### The records
........
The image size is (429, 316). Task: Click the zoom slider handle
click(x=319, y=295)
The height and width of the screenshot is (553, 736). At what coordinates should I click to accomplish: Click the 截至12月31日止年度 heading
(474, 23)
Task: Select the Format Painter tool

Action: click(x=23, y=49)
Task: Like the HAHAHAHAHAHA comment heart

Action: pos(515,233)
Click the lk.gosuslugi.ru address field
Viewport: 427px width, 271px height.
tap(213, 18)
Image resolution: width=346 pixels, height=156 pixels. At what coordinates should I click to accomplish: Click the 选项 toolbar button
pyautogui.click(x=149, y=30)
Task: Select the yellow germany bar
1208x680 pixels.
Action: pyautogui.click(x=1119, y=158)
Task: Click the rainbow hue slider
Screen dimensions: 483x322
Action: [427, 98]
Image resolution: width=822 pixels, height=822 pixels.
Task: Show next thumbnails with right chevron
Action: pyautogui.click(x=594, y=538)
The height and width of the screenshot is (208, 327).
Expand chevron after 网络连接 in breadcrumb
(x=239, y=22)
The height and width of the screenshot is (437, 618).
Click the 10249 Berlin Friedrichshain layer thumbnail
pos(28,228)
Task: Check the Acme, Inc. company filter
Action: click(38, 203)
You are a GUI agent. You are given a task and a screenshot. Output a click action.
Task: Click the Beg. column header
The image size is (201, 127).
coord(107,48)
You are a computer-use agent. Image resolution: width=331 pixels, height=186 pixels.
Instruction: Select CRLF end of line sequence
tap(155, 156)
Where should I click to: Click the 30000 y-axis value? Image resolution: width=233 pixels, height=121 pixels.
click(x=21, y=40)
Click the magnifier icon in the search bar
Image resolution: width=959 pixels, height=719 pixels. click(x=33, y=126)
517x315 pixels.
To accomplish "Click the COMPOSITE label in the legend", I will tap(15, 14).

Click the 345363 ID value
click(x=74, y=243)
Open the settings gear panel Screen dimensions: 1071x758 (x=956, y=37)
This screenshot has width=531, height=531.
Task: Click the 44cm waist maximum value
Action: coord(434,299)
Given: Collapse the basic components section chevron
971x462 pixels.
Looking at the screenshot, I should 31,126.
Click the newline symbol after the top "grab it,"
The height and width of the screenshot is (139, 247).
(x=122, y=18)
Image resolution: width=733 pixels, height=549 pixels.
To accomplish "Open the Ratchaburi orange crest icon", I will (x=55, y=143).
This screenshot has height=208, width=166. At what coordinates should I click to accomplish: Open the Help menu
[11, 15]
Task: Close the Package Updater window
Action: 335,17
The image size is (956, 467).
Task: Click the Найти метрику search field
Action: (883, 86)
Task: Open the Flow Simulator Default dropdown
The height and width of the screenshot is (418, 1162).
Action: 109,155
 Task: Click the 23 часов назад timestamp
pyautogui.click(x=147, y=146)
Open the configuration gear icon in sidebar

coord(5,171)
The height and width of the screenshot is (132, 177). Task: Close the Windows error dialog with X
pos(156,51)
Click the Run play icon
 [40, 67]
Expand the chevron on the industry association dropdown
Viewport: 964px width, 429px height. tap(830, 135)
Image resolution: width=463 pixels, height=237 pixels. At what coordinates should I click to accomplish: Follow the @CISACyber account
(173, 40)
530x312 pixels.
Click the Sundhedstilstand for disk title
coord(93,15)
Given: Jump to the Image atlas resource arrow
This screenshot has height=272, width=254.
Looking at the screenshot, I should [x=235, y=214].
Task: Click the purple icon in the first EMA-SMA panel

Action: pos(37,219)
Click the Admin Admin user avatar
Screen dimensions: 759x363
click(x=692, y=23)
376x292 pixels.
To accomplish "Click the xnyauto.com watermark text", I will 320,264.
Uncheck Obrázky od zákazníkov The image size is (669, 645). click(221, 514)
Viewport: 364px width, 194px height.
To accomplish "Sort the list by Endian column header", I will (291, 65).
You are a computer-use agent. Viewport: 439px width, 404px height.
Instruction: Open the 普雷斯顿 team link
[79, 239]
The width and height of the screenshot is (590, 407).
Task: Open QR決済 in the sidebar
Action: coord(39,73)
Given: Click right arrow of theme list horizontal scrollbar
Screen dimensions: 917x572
........
### What is required
Taking care to match every character, output all of the entries above.

### Solution to the exercise
The image size is (429, 316). Task: Click the zoom slider handle
click(x=319, y=295)
The height and width of the screenshot is (553, 736). At what coordinates should I click to accomplish: Click the 截至12月31日止年度 heading
(474, 23)
Task: Select the Format Painter tool

Action: click(x=23, y=49)
Task: Like the HAHAHAHAHAHA comment heart

Action: pos(515,233)
Click the lk.gosuslugi.ru address field
Viewport: 427px width, 271px height.
tap(213, 18)
Image resolution: width=346 pixels, height=156 pixels. At what coordinates should I click to accomplish: Click the 选项 toolbar button
pyautogui.click(x=149, y=30)
Task: Select the yellow germany bar
1208x680 pixels.
Action: pyautogui.click(x=1119, y=158)
Task: Click the rainbow hue slider
Screen dimensions: 483x322
Action: [427, 98]
Image resolution: width=822 pixels, height=822 pixels.
Task: Show next thumbnails with right chevron
Action: pyautogui.click(x=594, y=538)
The height and width of the screenshot is (208, 327).
Expand chevron after 网络连接 in breadcrumb
(x=239, y=22)
The height and width of the screenshot is (437, 618).
Click the 10249 Berlin Friedrichshain layer thumbnail
pos(28,228)
Task: Check the Acme, Inc. company filter
Action: click(38, 203)
You are a GUI agent. You are given a task and a screenshot. Output a click action.
Task: Click the Beg. column header
The image size is (201, 127).
coord(107,48)
You are a computer-use agent. Image resolution: width=331 pixels, height=186 pixels.
Instruction: Select CRLF end of line sequence
tap(155, 156)
Where should I click to: Click the 30000 y-axis value? Image resolution: width=233 pixels, height=121 pixels.
click(x=21, y=40)
Click the magnifier icon in the search bar
Image resolution: width=959 pixels, height=719 pixels. click(x=33, y=126)
517x315 pixels.
To accomplish "Click the COMPOSITE label in the legend", I will tap(15, 14).

Click the 345363 ID value
click(x=74, y=243)
Open the settings gear panel Screen dimensions: 1071x758 (x=956, y=37)
This screenshot has width=531, height=531.
Task: Click the 44cm waist maximum value
Action: coord(434,299)
Given: Collapse the basic components section chevron
971x462 pixels.
Looking at the screenshot, I should 31,126.
Click the newline symbol after the top "grab it,"
The height and width of the screenshot is (139, 247).
(x=122, y=18)
Image resolution: width=733 pixels, height=549 pixels.
To accomplish "Open the Ratchaburi orange crest icon", I will (x=55, y=143).
This screenshot has height=208, width=166. At what coordinates should I click to accomplish: Open the Help menu
[11, 15]
Task: Close the Package Updater window
Action: 335,17
The image size is (956, 467).
Task: Click the Найти метрику search field
Action: (883, 86)
Task: Open the Flow Simulator Default dropdown
The height and width of the screenshot is (418, 1162).
Action: 109,155
 Task: Click the 23 часов назад timestamp
pyautogui.click(x=147, y=146)
Open the configuration gear icon in sidebar

coord(5,171)
The height and width of the screenshot is (132, 177). Task: Close the Windows error dialog with X
pos(156,51)
Click the Run play icon
 [40, 67]
Expand the chevron on the industry association dropdown
Viewport: 964px width, 429px height. tap(830, 135)
Image resolution: width=463 pixels, height=237 pixels. At what coordinates should I click to accomplish: Follow the @CISACyber account
(173, 40)
530x312 pixels.
Click the Sundhedstilstand for disk title
coord(93,15)
Given: Jump to the Image atlas resource arrow
This screenshot has height=272, width=254.
Looking at the screenshot, I should [x=235, y=214].
Task: Click the purple icon in the first EMA-SMA panel

Action: pos(37,219)
Click the Admin Admin user avatar
Screen dimensions: 759x363
click(x=692, y=23)
376x292 pixels.
To accomplish "Click the xnyauto.com watermark text", I will 320,264.
Uncheck Obrázky od zákazníkov The image size is (669, 645). click(221, 514)
Viewport: 364px width, 194px height.
To accomplish "Sort the list by Endian column header", I will (291, 65).
You are a computer-use agent. Viewport: 439px width, 404px height.
Instruction: Open the 普雷斯顿 team link
[79, 239]
The width and height of the screenshot is (590, 407).
Task: Open QR決済 in the sidebar
Action: coord(39,73)
Given: Click right arrow of theme list horizontal scrollbar
Screen dimensions: 917x572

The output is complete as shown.